Боян с трудом поднялся на ноги и, пошатываясь, поплелся на второй этаж за пистолетиком, который в свое время предусмотрительно припрятал. Он не колебался в своем решении. В сознании мелькнуло нечто неизведанное, патетическое, он почувствовал себя героем старого советского фильма. «Это будет не убийство всенародно любимого атлета, — ехидно сказал он сам себе, — я просто застрелю свое унижение», потому что Краси Дионов явился не только, чтобы забрать картины, а чтобы унизить его до последнего предела. «Прихлопну ублюдка, и не посмотрю на его мировую славу. Пристрелю, как собаку!» Боян запутался среди бесчисленных дверей, ударился о мраморную подставку под цветочным горшком, в котором рос экзотический кактус, и она рухнула на пол. Кактус иголками распорол ему руку. Из спальни на шум выскочила Магдалина, а это было лишнее. Она выглядела испуганной и страшно красивой, красивей, чем всегда. Под глазами залегли темные тени, она смотрела на него так, словно это он разлетелся на куски.

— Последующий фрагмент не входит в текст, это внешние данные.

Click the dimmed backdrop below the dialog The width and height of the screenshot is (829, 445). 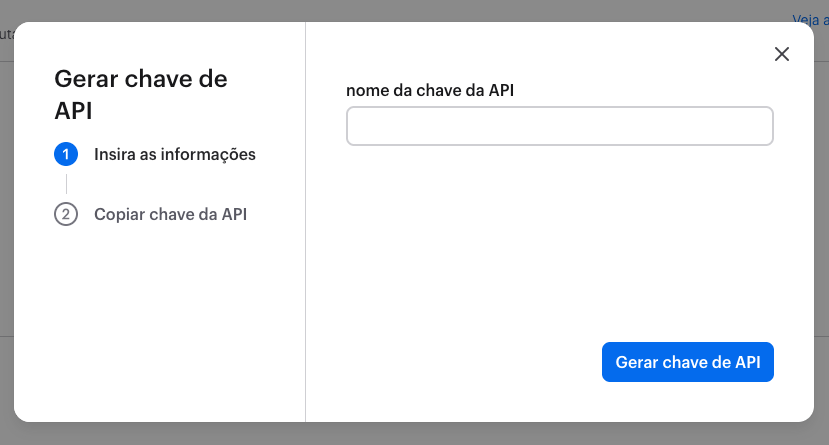(x=400, y=434)
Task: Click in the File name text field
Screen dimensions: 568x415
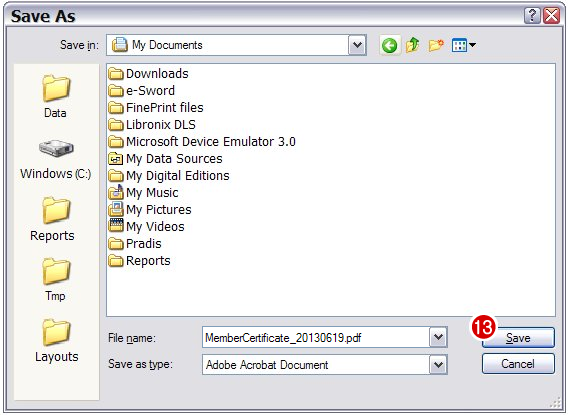Action: 316,338
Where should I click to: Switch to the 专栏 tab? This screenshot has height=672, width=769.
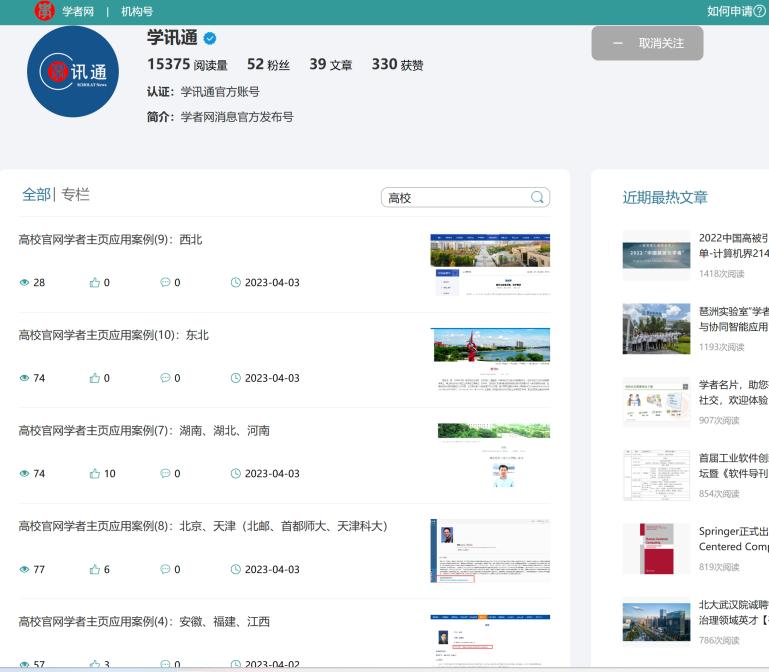tap(75, 195)
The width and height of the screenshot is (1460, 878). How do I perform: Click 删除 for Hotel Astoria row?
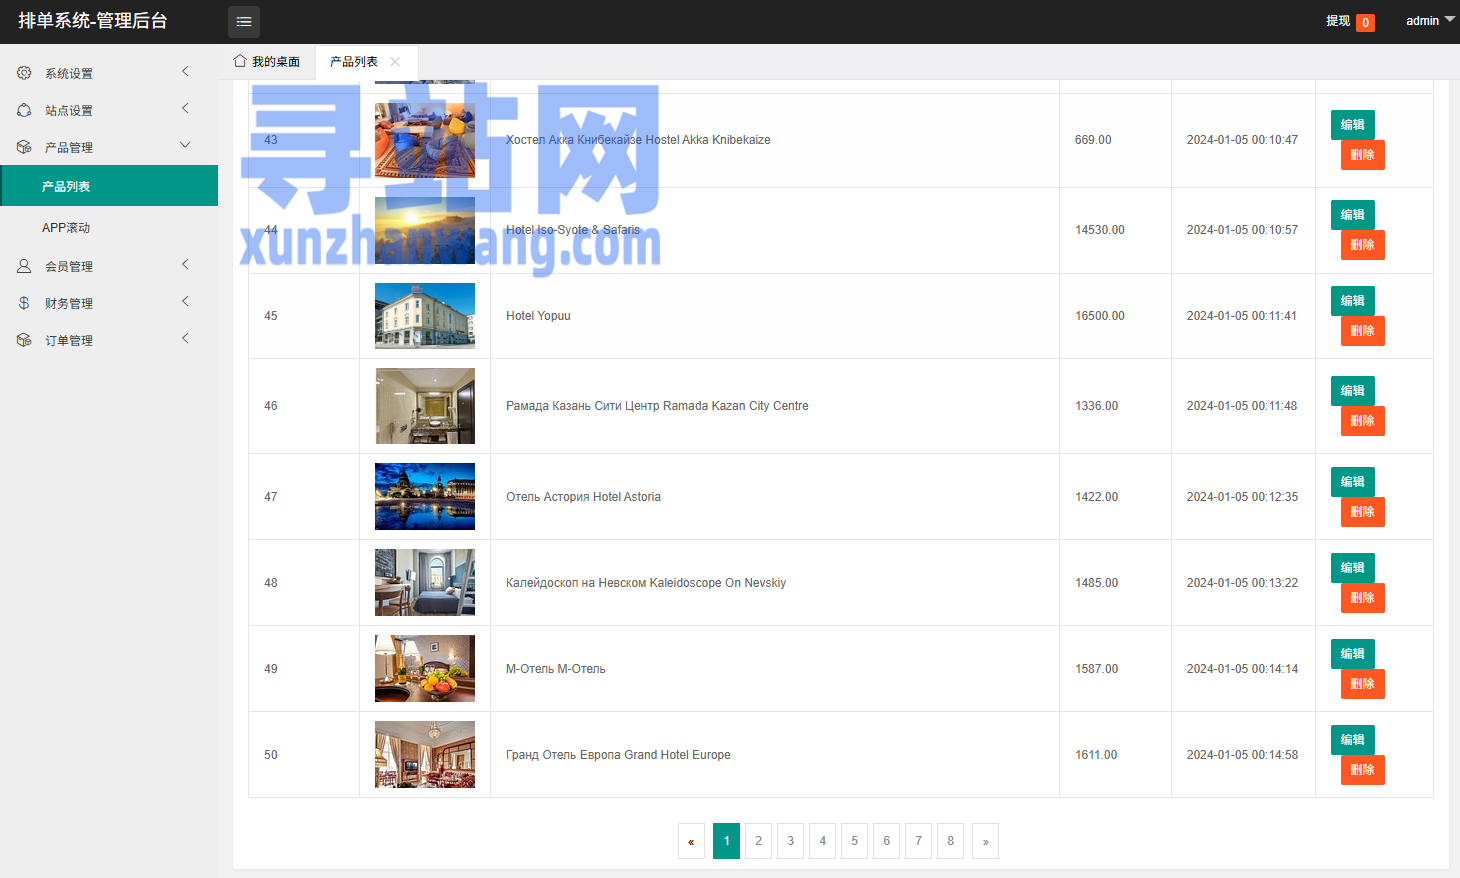1362,512
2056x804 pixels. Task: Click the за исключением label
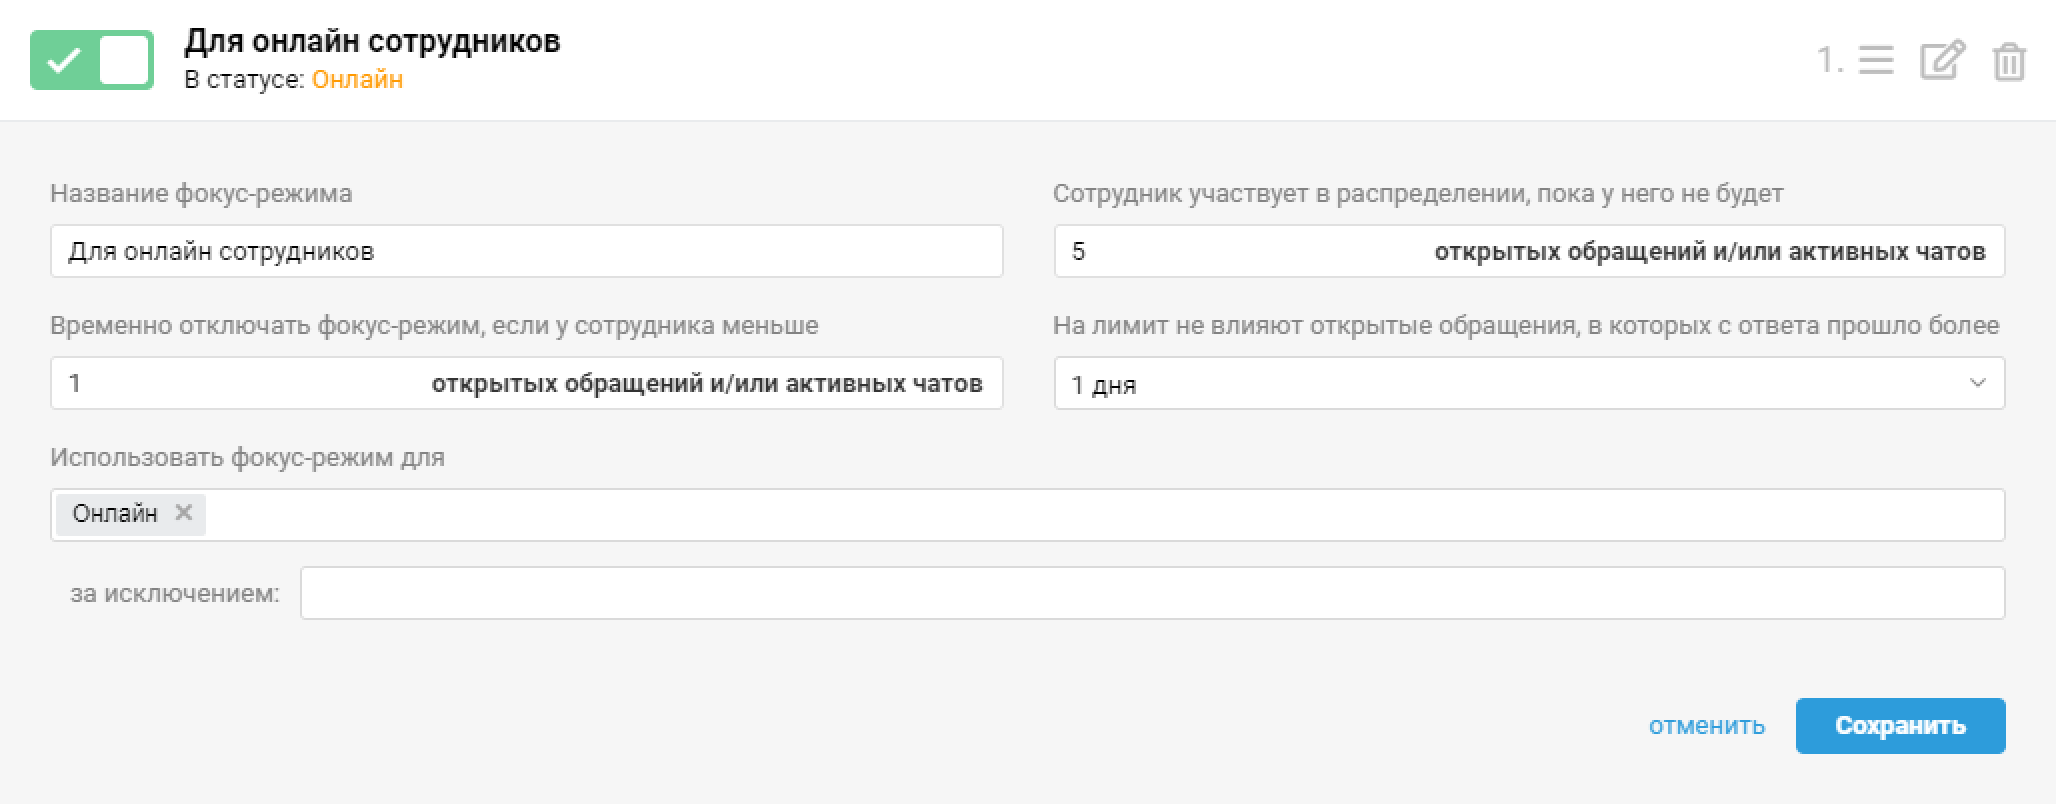tap(175, 594)
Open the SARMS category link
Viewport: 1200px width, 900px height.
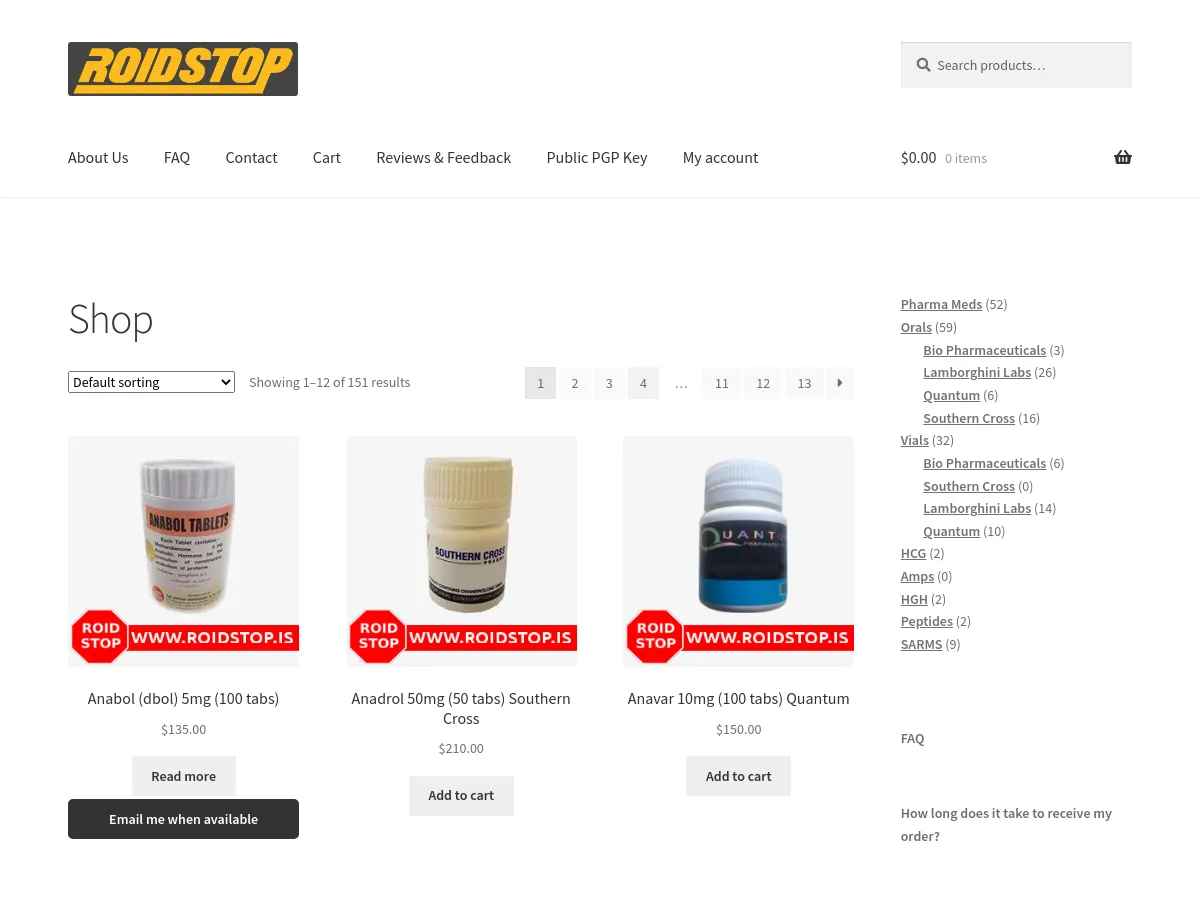pos(921,644)
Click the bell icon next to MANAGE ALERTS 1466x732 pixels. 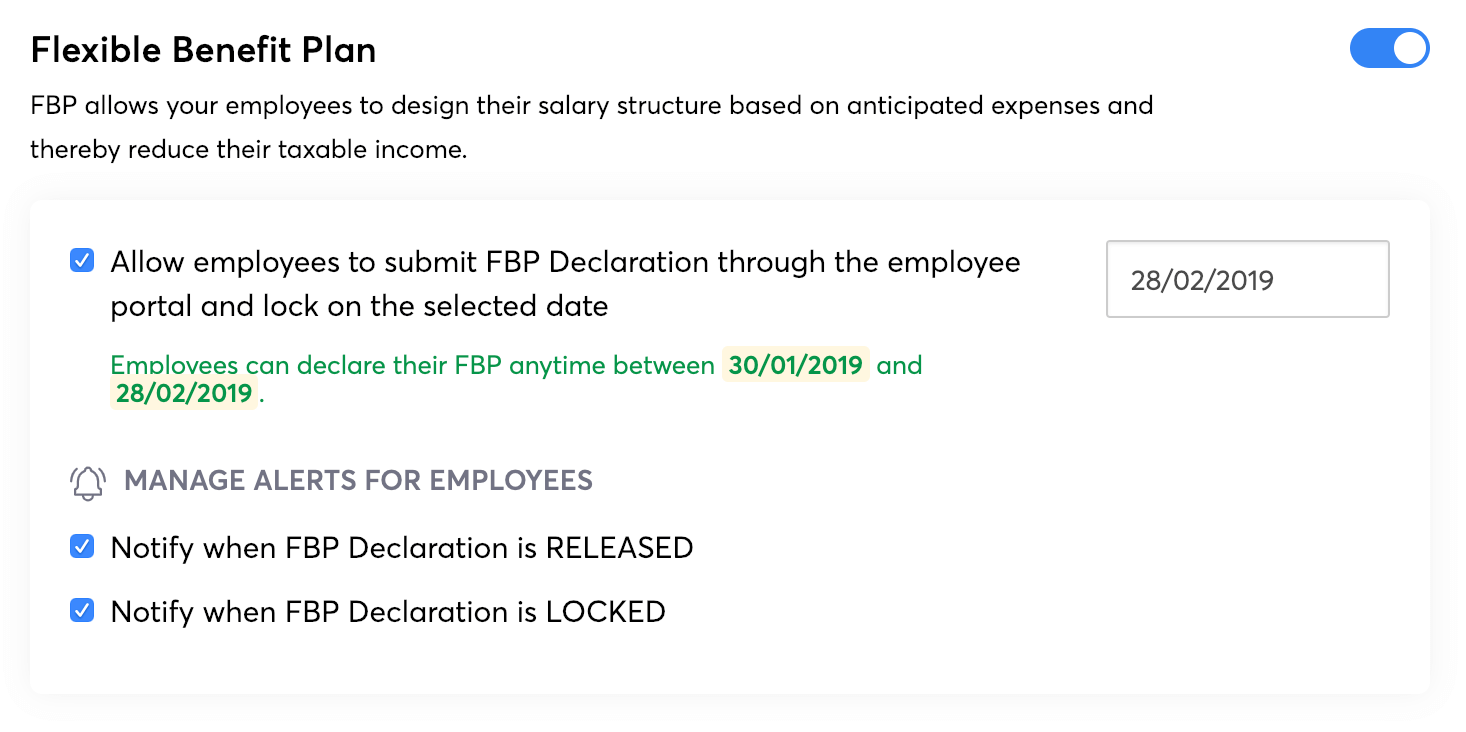click(88, 481)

— Краси внизу… — сказал Боян и улыбнулся.
— Знаю. Он уже забрал эти проклятые картины?
— Он пришел за другим. Чтобы выгнать Марию и детей из квартиры.
— Господи, он совсем рехнулся!..
— Да нет, с ним все в порядке. И он это сделает, если только… — Боян слизнул кровь с руки.
— Если что?.. — со страхом спросила Магдалина.
— Если ты с ним не переспишь…
Наступила тишина. Темнота за окном сгустилась.
— Ты этого хочешь?
— Не знаю. — Боян пошатнулся, но подставки уже не было, ему не за что было ухватиться. — Что я буду делать с детьми и Марией?
— Ладно, — сказала Магдалина. Она не заплакала. Даже не попыталась. И не ждала утешения. И от этого было еще страшнее. — Веди его…
Внизу в гостиной они с Краси хлопнули по стакану до дна. Тот тянул на него теплым карим глазом и рассмеялся. Они обнялись, словно на вокзале, прощаясь перед расставанием. Когда добрались до спальни Магдалины, она была в ванной комнате. И вышла к ним, сверкая ослепительной наготой, в одних чулках с подвязками. Краси Дионов икнул. Черные чулки с кружевом наверху и красные подвязки. Те самые, Боян их помнил по окружному шоссе. И так же, как и там, она походила на бабочку. Лицо ее изменилось до неузнаваемости, на нем играла улыбка. Улыбка прекрасного, сознающего свою власть хищника.
— Послушай, дорогой, — бесстыдно сказала она, словно Бояна не было в спальне, — я разогрею твой триппер, но у меня два условия…
Краси Дионов судорожно сглотнул.
— Первое: будешь трахать меня, как шлюху, — сказала Магдалина и поставила ногу на кровать. — А второе… чтобы это ничтожество, — она кивнула на Бояна, — на нас смотрело. Хочу, чтобы он присутствовал.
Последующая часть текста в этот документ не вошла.